Davanti alla porta eravamo io e Milorad: sulla targhetta dorata, sopra il campanello, la scritta “Levi”.
«Ebrei col culo pieno d'oro» disse manomettendo la serratura col grimaldello.
In camera trovammo un paio di orologi e qualche banconota. Speravamo nella cabina armadio e invece c'erano solo fogli, libri e una statua alta quanto un bambino: spalle larghe, occhi chiusi, per metà coperta da un telo polveroso.
«È d'oro, Branisa?» disse Milorad.
La tastai, scossi la testa. Sembrava più argilla, ed era pure rotta: sulla fronte aveva un piccolo buco.
«Merda» disse lui. «Controlla bene, vado di là.»
Mi guardai in giro: l'unico libro in italiano si intitolava “Il Golem”. Lo sfogliai: parlava di una specie di robot che eseguiva ogni genere di ordine, bastava scriverlo su un bigliettino e infilarglielo nella testa. Per scherzo, scrissi “raggiungimi” e l'indirizzo del mio appartamento. Ne feci una piccola pergamena.

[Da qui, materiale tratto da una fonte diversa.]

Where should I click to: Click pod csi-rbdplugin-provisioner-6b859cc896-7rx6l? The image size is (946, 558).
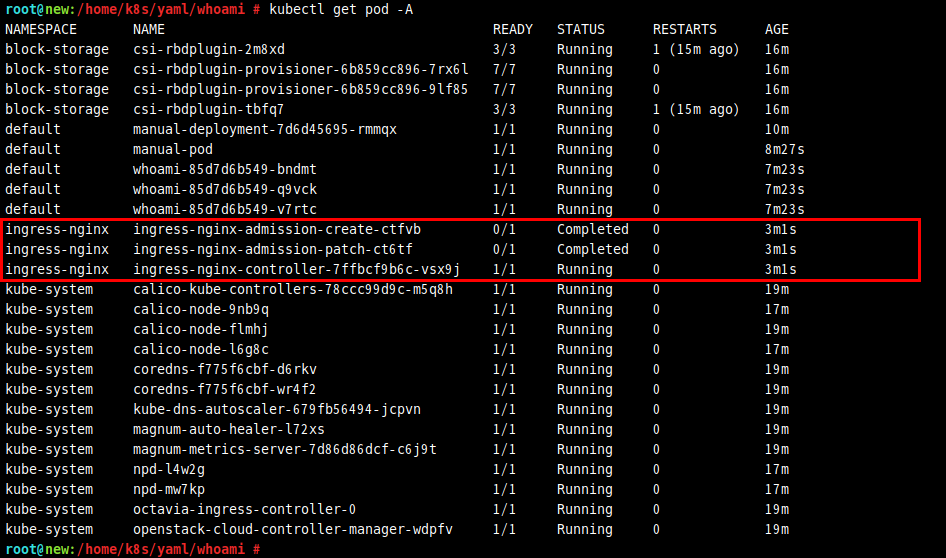[x=300, y=69]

«Okay, fuori di qua» disse Milorad, facendo tintinnare delle collanine. Infilai il foglietto nel foro e fuggimmo.
Quella notte stavo fumando sul terrazzo quando vidi il Golem trascinarsi sul marciapiede, il telo polveroso a mo' di mantello. Scesi al portone, lo feci entrare in casa e qui si spense.
Iniziammo a sfruttarlo.
Sfondava finestrini delle automobili, vetrine, bancomat - qualunque cosa. Più incassavamo e più lui cresceva, divenendo sempre più forte.
Aveva superato i due metri, quando Milorad propose di fargli uccidere qualcuno.
«Così faremo dei soldi veri», disse.
Rifiutai. Litigammo. Dovevo nasconderlo, anche se gli amici di Milorad mi stavano addosso. Trovai uno scantinato, ma dopo poco lo trovarono anche loro. Il Golem scomparve.
Un'ora fa, WhatsApp: la foto di un foglietto, la scrittura incerta di Milorad. “Uccidi Branisa”.
Sono barricato in camera, ora. Il cigolio della porta, lo scricchiolio del parquet. E tutto quello che riesco a pensare è: “Sta arrivando, sta arrivando”.